Ao contrário, percebe-se aquele mesmo artifício velho-conhecido de tantos outros games similares: o preenchimento de slots com um mesmo personagem, com outra variação, para inchar artificialmente a sensação de opções. Dentre os tais 18, temos por exemplo três Tanjiros e dois da maioria dos demais personagens secundários, e algumas dessas variações sequer remetem a alguma passagem do tempo abordado da narrativa. Considerando que mesmo aqueles que são distintos entre si tem tipos de ataques parecidos e que os vilões mais importantes estão fora de questão, ao menos por enquanto, caberá a futuras DLCs preencherem esse vácuo. Outra possibilidade é que, em um plano de médio e longo prazos, é muito provável haver a previsão de continuações inteiras para cada temporada que aí sim tragam esses lutadores promissores. Seja como for, é fato que aquilo que está disponível nesse instante é muito pouco pensando na vida útil do jogo, que já oferece poucos modos para se aventurar.

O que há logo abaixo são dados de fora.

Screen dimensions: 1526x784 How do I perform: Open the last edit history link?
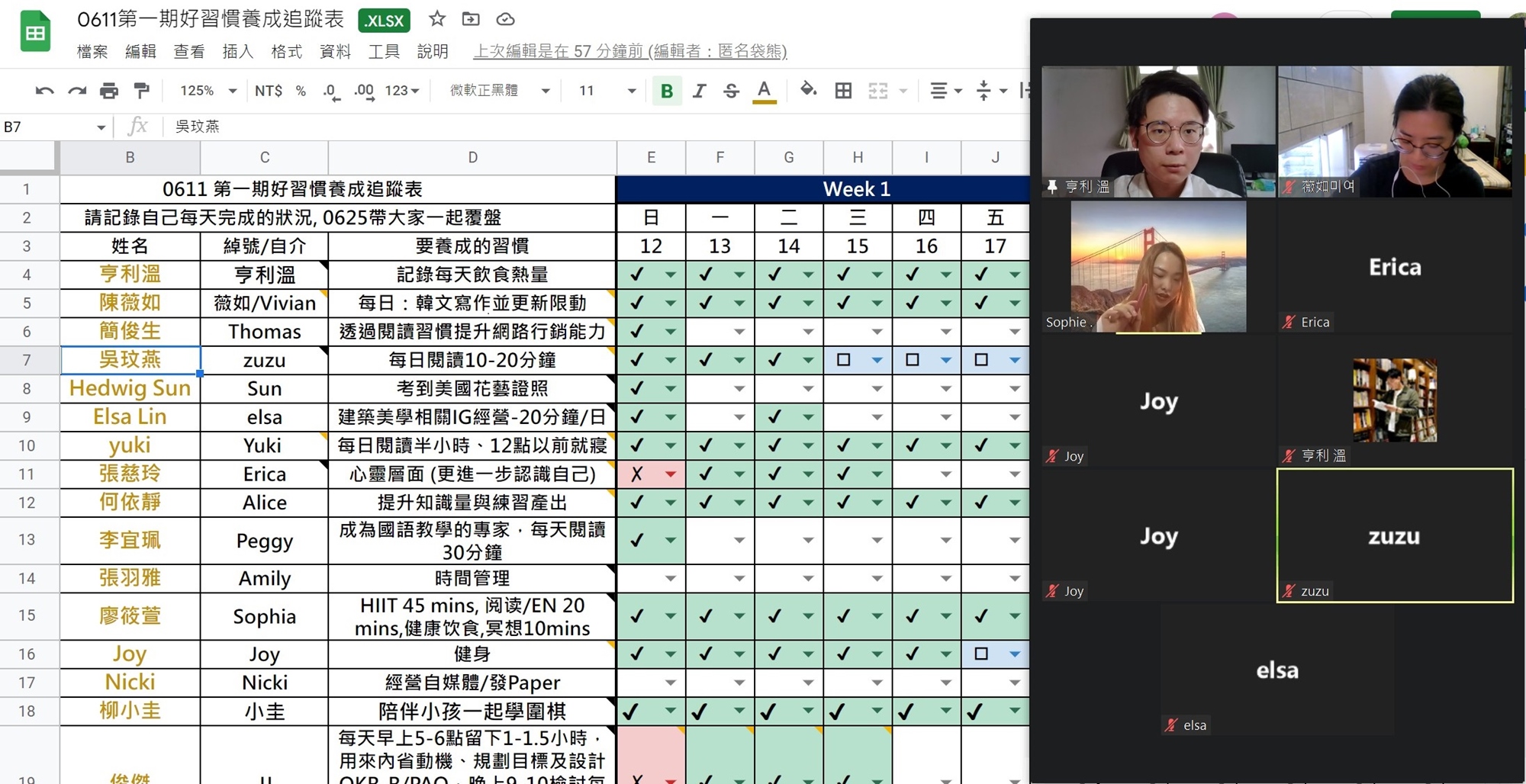point(629,51)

Como um todo, Demon Slayer -Kimetsu no Yaiba- The Hinokami Chronicles tem todos os ingredientes para agradar tanto os entusiastas desse sub-gênero de luta de arena com base em animes shōnen de sucesso, até porque não reinventa a roda na maioria dos aspectos da jogabilidade e porque sabe valorizar o material original com um belo trabalho artístico e na essência narrativa; quanto aqueles que se tem uma ligação anterior com a marca. Entretanto, quem não é uma coisa nem outra provavelmente terá dificuldade em se envolver com a trama, com os controles e com o ritmo do game. A fidelidade ao material original e ao recorte da obra por vezes significa abrir mão de conteúdos externos ou que poderiam ser incoerentes no conjunto, mas também acaba favorecendo a ausência de conteúdos que seriam muito bem-vindos a um jogo de luta para um público mais amplo.
Pessoalmente, sou um entusiasta da franquia e mesmo as passagens mais lentas e somente narrativas, sem intervenção do jogador ou com participação protocolar, me agradaram por poder adentrar e revisitar espaços e eventos que só foram mostrados de forma limitada em outros formatos, mas compreendo que o princípio de redundância também não favorece a criatividade e a expansão do universo e da base de fãs. Este é um jogo, definitivamente, para os já iniciados em Demon Slayer, não porque aqueles que nunca viram nada sobre isso não vão entender a história, ao contrário, ela está minuciosamente muito bem recontada (ainda que só em inglês ou em japonês), mas porque simplesmente esta não será a forma mais convidativa para uma primeira entrada. Por tudo isso, é um jogo que se divide entre uma bela produção com valor por si só e uma peça de publicidade bem acabada. Ela não prejudica a imagem da franquia, mas também terá sérios problemas em ampliá-la.
Jogo analisado no PS5 com código fornecido pela SEGA.
Veredito
Demon Slayer -Kimetsu no Yaiba- The Hinokami Chronicles está longe de ser um dos jogos mais inventivos do gênero e traz vários problemas, como a ausência de modos de jogo e conteúdo, exploração risível e um modelo de jogabilidade que não agrada a todos. Ainda assim, é fluido, belíssimo, responsivo e um verdadeiro deleite estético e narrativo para os fãs da franquia.
Demon Slayer -Kimetsu no Yaiba- The Hinokami Chronicles is far from being one of the most inventive games of the genre and brings several problems, such as the absence of game modes and content, laughable exploration and a gameplay model that doesn’t appeal to everyone. Still, it’s fluid, beautiful, responsive and a true aesthetic and narrative delight for fans of the franchise.